** Reading text **
◇ ◇ ◇ ◇ ◇ ◇ ◇

I doubt that many students will truly "celebrate" Columbus Day; most probably won't think twice about the seafaring explorer on Monday. Yet, this holiday does confer hero status on Christopher Columbus, and it reflects the values and historical consciousness of our society.
Most Americans probably don't know much more about Columbus than the romanticized account of him they learn in grade school--that in 1492, he sailed out courageously from Spain, bound for India, but ended up discovering the New World. Every October, his holiday is supposed to commemorate a high point in Western history.
Well, it's time to shatter that idealized myth. When Columbus arrived on Cuba, Hispaniola and other islands in the Caribbean he instituted shockingly cruel and genocidal policies which rapidly decimated the populations of indigenous Arawak Indians. He was also a slave trader, and his own words condemn him. Furthermore, the claim that he "discovered" the New World is dubious--he accidentally came into contact with a culture that had existed for hundreds if not thousands of years.
One of Columbus' first observations of the Arawak men and women who greeted him peacefully in the Caribbean was that "[t]hey would make fine servants....With fifty men we could subjugate them all and make them do whatever we want." He also believed that the Indians would be able to provide him with the immense quantities of gold he was seeking. When he returned to Spain, he promised the Spanish royals that he would return from his next vogage with "as much gold as they need...and as many slaves as they ask."

◇ ◇ ◇ ◇ ◇ ◇ ◇

** Information shown **
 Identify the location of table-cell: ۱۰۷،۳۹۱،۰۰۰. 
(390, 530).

◇ ◇ ◇ ◇ ◇ ◇ ◇

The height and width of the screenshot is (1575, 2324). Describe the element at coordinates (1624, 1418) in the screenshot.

◇ ◇ ◇ ◇ ◇ ◇ ◇

Copy the passage of the Columbus Day text between "I doubt that" and "in Western history.", inclusive, and swap each "holiday" for "observance".

I doubt that many students will truly "celebrate" Columbus Day; most probably won't think twice about the seafaring explorer on Monday. Yet, this observance does confer hero status on Christopher Columbus, and it reflects the values and historical consciousness of our society.
Most Americans probably don't know much more about Columbus than the romanticized account of him they learn in grade school--that in 1492, he sailed out courageously from Spain, bound for India, but ended up discovering the New World. Every October, his observance is supposed to commemorate a high point in Western history.